[Collected data]
+++++

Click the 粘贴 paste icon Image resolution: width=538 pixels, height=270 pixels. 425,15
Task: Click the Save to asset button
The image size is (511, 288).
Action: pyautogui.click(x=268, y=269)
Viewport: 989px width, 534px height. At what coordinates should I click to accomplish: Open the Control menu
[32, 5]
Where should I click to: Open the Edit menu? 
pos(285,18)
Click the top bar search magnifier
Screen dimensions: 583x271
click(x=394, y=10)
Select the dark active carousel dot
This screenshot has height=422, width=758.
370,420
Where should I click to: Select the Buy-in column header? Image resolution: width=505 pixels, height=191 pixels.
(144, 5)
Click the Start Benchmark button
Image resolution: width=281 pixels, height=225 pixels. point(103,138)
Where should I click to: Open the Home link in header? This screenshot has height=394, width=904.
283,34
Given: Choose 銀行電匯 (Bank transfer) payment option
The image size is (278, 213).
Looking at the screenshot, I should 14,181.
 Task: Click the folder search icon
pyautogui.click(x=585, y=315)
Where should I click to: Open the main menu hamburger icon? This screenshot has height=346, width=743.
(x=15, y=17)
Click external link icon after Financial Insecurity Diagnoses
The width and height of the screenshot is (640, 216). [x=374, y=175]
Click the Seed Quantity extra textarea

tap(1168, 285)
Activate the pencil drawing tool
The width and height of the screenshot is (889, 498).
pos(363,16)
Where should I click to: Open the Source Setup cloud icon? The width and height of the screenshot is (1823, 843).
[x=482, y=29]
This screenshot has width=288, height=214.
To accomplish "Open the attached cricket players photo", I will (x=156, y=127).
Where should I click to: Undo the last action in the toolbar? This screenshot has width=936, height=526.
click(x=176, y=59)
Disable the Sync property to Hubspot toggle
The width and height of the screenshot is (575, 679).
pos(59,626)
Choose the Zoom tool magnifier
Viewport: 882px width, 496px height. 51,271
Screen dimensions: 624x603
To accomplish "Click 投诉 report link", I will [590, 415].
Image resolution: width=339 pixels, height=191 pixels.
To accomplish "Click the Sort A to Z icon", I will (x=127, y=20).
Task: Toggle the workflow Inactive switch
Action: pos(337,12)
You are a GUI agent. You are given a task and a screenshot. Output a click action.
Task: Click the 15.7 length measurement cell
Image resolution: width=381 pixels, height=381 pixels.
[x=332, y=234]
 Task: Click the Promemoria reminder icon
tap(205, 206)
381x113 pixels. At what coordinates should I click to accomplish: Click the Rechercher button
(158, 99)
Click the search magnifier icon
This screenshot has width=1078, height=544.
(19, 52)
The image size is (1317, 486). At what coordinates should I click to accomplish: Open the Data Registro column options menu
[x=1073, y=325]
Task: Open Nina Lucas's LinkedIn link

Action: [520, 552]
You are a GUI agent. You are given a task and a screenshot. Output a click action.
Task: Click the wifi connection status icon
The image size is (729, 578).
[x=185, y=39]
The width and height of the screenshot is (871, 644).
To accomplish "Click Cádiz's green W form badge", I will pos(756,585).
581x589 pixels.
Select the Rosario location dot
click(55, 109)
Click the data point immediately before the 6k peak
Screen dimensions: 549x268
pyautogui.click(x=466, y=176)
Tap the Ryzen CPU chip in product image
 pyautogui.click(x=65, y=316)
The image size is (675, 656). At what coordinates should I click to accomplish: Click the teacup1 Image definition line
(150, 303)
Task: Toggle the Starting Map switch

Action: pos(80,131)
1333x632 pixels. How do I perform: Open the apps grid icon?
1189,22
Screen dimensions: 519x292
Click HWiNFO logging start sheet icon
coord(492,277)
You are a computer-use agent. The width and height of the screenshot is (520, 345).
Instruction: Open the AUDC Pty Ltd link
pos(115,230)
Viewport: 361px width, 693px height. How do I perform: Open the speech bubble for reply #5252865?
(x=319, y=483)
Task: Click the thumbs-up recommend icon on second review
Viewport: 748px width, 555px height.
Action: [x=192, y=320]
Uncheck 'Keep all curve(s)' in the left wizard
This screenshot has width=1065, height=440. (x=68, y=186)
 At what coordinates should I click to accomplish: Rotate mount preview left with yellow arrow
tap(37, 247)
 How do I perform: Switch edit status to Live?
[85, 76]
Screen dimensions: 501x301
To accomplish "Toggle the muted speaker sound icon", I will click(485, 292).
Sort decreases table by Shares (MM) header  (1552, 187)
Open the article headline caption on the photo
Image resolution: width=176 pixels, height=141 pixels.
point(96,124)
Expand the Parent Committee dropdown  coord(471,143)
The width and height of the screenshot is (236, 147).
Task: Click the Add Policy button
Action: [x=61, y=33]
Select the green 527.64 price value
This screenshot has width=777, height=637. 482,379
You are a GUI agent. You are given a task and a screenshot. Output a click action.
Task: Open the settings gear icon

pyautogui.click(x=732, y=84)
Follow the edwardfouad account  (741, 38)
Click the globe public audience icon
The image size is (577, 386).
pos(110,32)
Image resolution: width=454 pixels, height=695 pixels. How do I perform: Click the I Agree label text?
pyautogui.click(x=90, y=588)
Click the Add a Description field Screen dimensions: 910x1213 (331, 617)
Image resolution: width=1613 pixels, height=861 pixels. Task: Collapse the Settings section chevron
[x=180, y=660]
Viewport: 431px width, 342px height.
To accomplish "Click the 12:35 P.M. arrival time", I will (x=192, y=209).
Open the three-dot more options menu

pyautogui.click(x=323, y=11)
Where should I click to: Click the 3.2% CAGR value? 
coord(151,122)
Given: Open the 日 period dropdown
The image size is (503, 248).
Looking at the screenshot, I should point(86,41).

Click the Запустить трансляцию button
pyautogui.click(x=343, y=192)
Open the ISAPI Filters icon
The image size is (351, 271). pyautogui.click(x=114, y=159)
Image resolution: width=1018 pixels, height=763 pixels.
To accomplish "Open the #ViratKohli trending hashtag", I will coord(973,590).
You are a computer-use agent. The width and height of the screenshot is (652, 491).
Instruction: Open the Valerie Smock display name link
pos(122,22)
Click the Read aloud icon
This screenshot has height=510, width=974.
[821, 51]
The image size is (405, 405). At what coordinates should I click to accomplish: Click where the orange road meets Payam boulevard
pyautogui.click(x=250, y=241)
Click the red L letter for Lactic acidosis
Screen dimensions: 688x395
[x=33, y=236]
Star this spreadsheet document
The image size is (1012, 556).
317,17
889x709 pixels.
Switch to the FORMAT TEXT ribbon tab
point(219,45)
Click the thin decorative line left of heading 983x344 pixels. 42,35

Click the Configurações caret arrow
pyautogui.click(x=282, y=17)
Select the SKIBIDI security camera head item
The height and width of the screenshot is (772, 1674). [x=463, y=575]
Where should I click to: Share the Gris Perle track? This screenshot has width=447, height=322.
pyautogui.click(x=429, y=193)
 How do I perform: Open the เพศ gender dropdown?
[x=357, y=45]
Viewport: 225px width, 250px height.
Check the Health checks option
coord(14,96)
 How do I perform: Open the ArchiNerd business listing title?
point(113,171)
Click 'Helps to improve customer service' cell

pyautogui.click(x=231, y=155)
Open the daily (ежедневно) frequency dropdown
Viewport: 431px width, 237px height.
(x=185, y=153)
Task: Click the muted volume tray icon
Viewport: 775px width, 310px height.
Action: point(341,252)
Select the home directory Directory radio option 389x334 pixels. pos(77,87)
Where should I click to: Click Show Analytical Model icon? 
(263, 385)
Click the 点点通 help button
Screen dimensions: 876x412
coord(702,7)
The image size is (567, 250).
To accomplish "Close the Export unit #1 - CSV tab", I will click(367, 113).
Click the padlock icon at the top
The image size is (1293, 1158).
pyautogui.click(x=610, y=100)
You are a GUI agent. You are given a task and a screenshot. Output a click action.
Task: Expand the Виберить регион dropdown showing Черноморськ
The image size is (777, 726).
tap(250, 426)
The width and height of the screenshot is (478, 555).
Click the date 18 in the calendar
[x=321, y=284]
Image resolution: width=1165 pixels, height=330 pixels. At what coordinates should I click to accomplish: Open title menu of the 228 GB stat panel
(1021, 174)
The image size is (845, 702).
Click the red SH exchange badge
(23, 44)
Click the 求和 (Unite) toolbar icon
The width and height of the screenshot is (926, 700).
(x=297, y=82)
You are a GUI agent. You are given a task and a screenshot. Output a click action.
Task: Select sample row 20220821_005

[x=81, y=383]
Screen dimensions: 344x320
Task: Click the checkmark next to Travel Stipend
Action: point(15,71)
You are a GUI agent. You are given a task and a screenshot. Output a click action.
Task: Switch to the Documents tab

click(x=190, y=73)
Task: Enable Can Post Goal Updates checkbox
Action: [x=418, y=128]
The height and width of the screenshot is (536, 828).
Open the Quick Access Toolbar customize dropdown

+++++

■ **Problem**
Your job is to copy out every line from the records above that has the word "photo".

■ **The completed task**
To accomplish "Open the attached cricket players photo", I will (x=156, y=127).
Open the article headline caption on the photo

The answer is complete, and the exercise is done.